::: Data to process :::

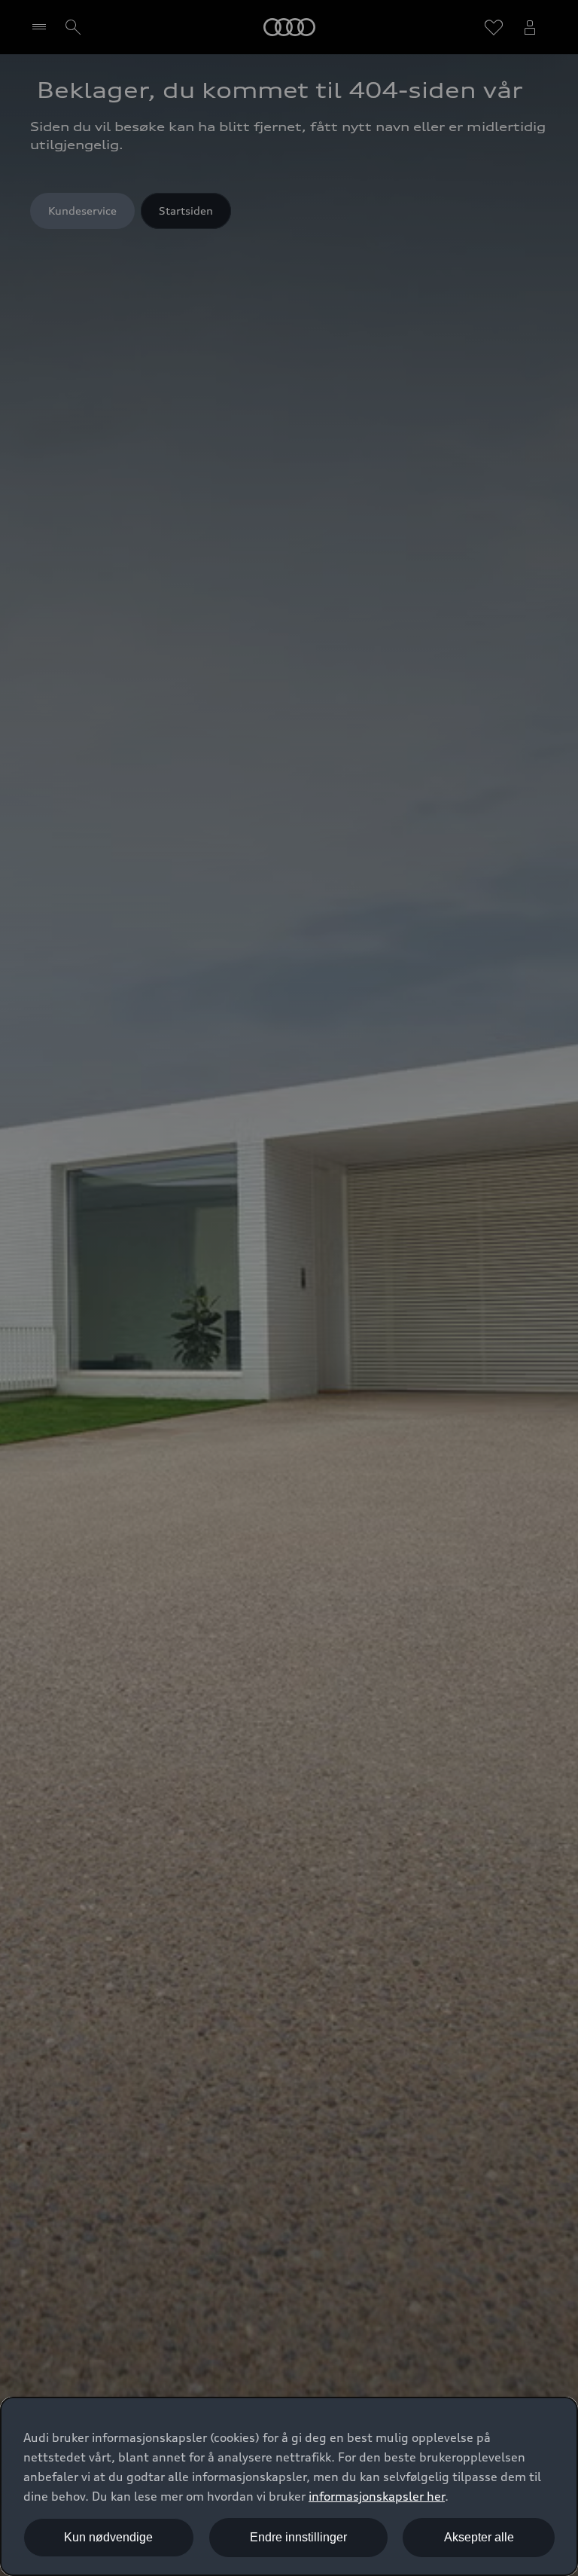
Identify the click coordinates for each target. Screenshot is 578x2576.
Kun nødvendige (108, 2537)
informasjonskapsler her (377, 2496)
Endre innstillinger (298, 2537)
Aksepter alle (479, 2537)
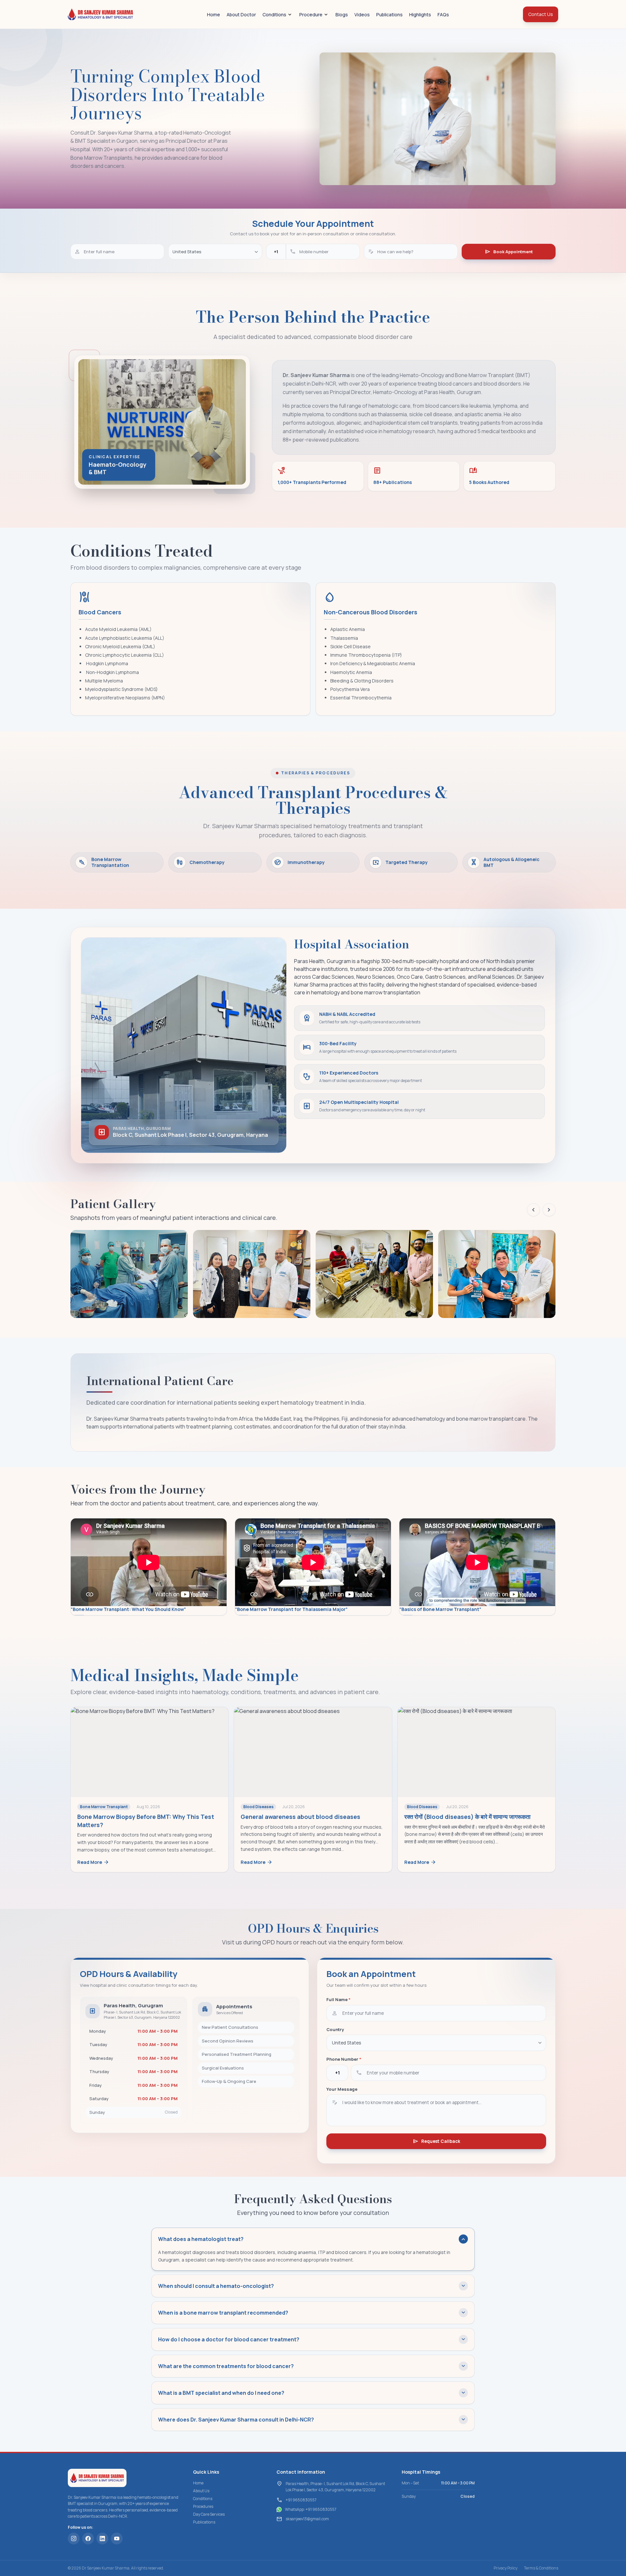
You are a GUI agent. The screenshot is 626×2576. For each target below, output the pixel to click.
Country (335, 2029)
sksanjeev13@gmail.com (307, 2519)
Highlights (420, 14)
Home (213, 14)
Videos (362, 14)
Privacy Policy (505, 2568)
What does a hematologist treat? (312, 2239)
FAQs (443, 14)
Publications (389, 14)
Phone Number (343, 2059)
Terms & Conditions (541, 2568)
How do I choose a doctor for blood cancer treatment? (312, 2339)
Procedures (203, 2506)
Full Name (338, 1999)
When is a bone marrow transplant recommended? (312, 2313)
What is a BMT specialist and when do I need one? (312, 2393)
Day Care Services (209, 2514)
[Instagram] (74, 2538)
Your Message (341, 2089)
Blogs (341, 14)
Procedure (310, 14)
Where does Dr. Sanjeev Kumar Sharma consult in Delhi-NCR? (312, 2419)
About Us (201, 2491)
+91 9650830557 (301, 2500)
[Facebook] (88, 2538)
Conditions (274, 14)
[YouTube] (117, 2538)
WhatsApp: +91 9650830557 (310, 2509)
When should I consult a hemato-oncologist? (312, 2286)
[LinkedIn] (102, 2538)
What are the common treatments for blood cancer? (312, 2366)
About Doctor (241, 14)
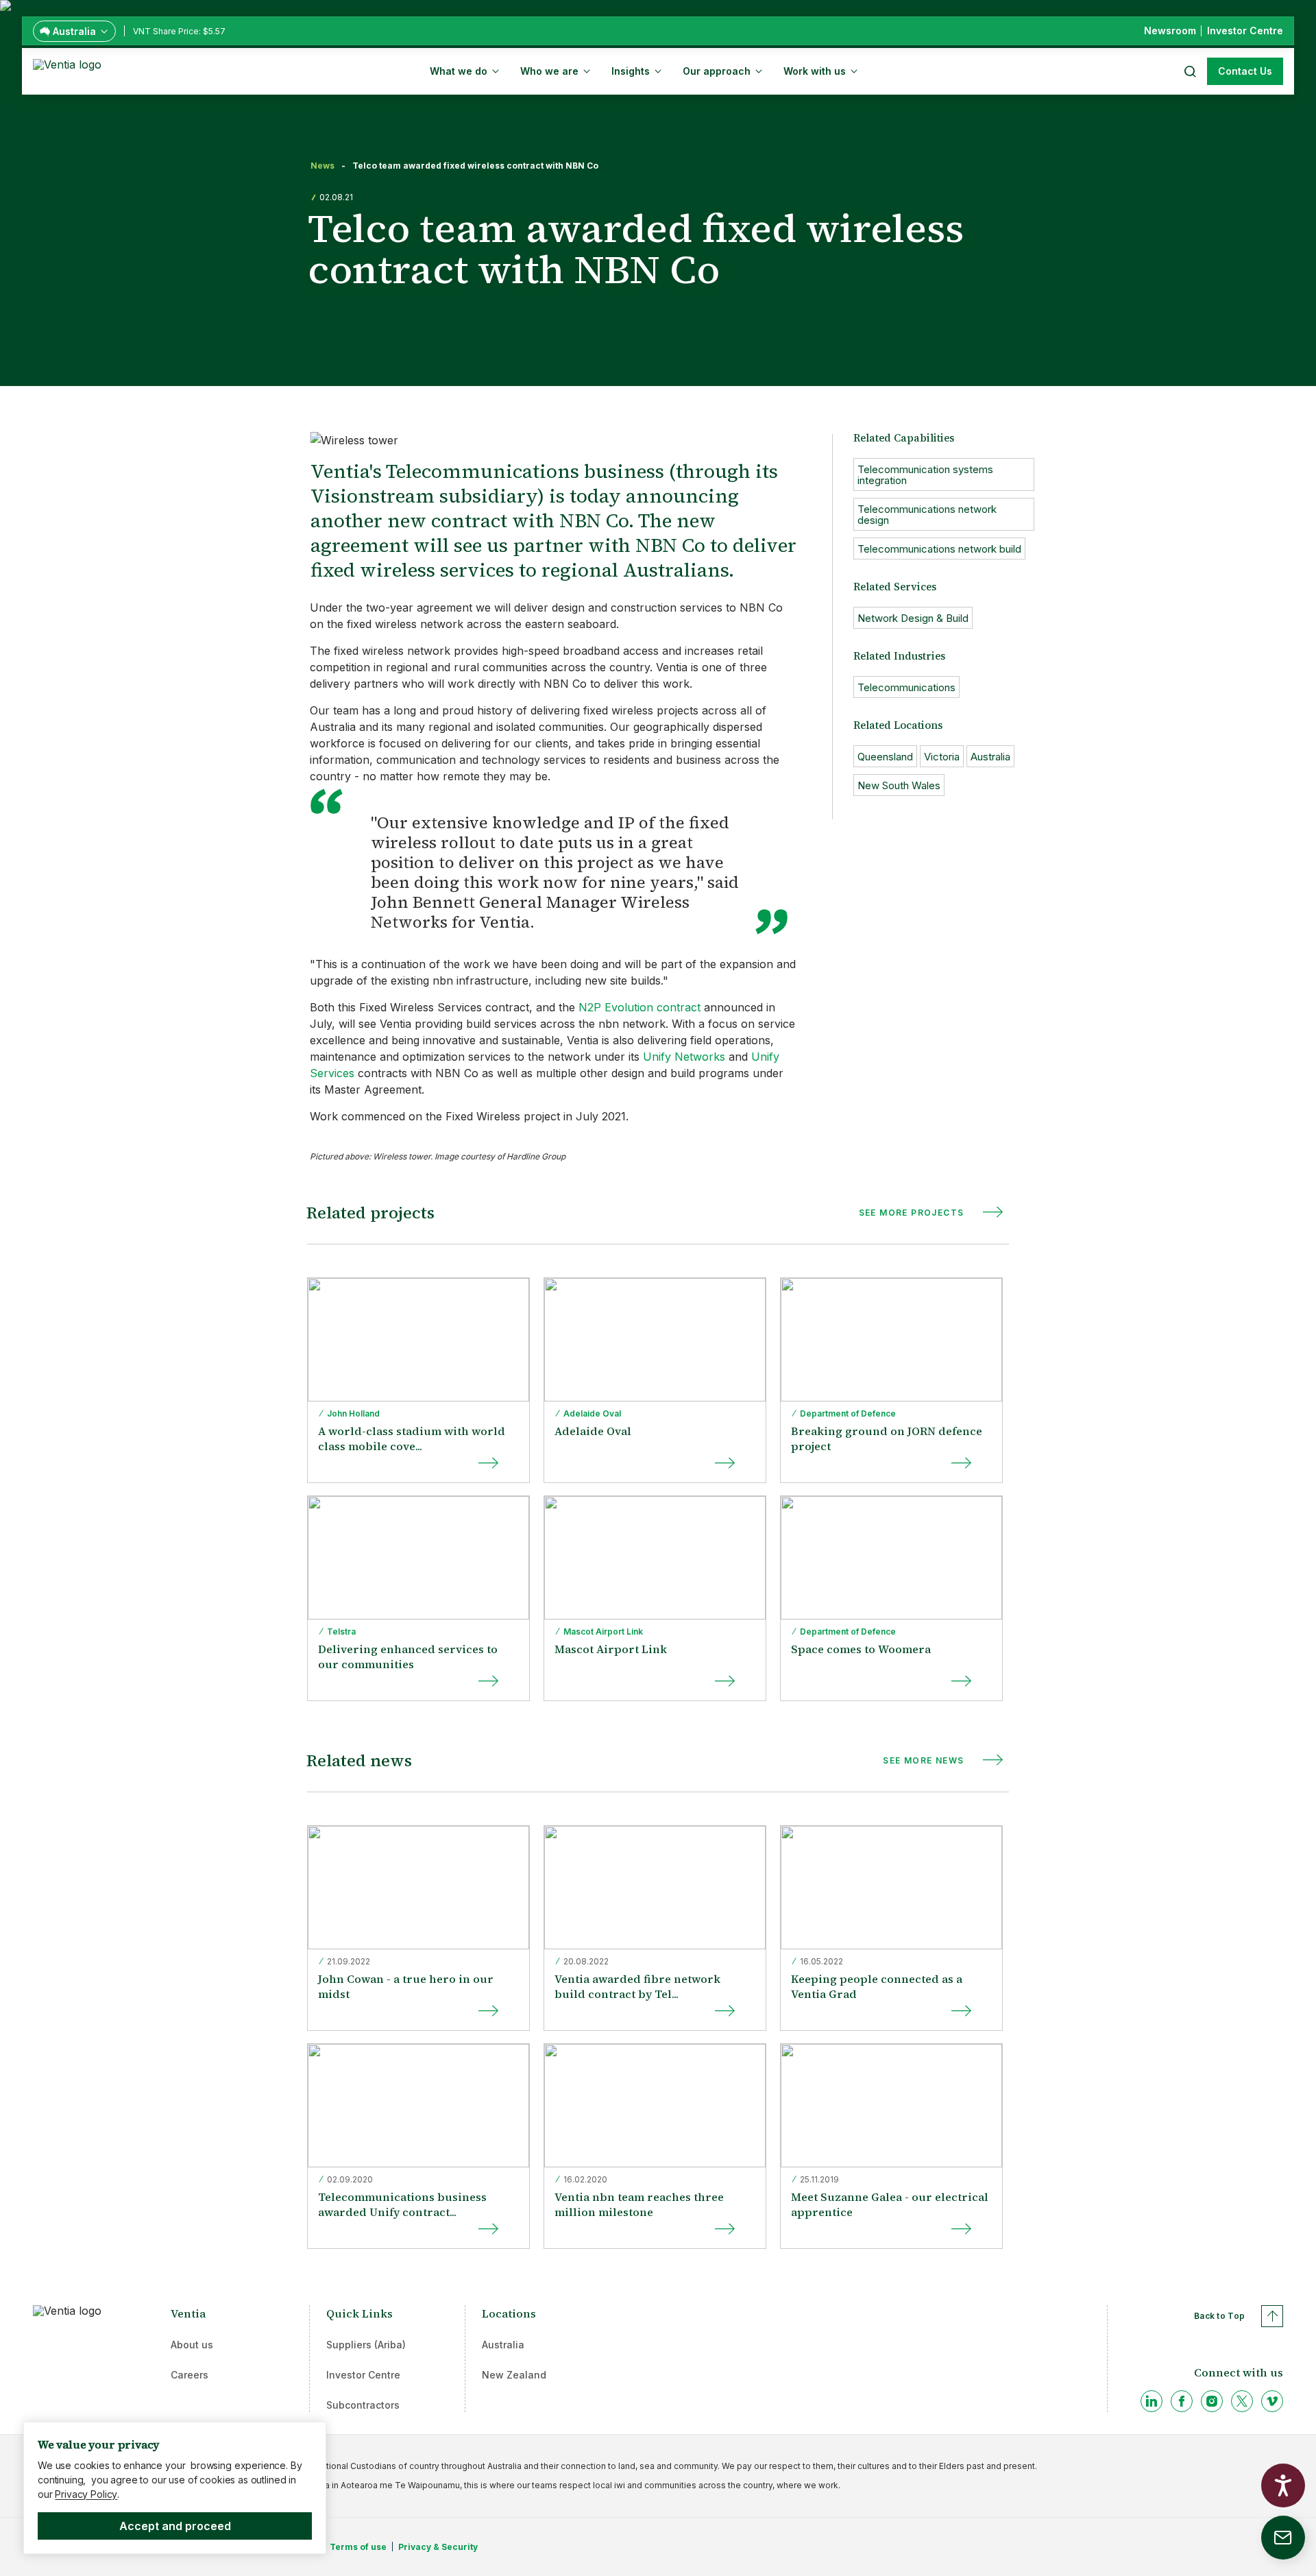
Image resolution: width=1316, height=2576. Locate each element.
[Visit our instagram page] (1212, 2401)
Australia (503, 2344)
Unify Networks (684, 1056)
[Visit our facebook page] (1182, 2401)
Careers (189, 2375)
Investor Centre (363, 2375)
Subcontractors (363, 2405)
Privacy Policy (86, 2494)
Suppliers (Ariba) (366, 2344)
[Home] (69, 70)
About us (192, 2344)
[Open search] (1189, 71)
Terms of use (358, 2547)
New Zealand (514, 2375)
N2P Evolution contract (639, 1007)
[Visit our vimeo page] (1272, 2401)
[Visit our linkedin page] (1151, 2401)
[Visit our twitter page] (1242, 2401)
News (322, 166)
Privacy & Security (438, 2547)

:::

● Exercise
All lines of the material that contain the word "Privacy" should be listed.

● Answer box
Privacy Policy (505, 2568)
Privacy Policy (86, 2494)
Privacy & Security (438, 2547)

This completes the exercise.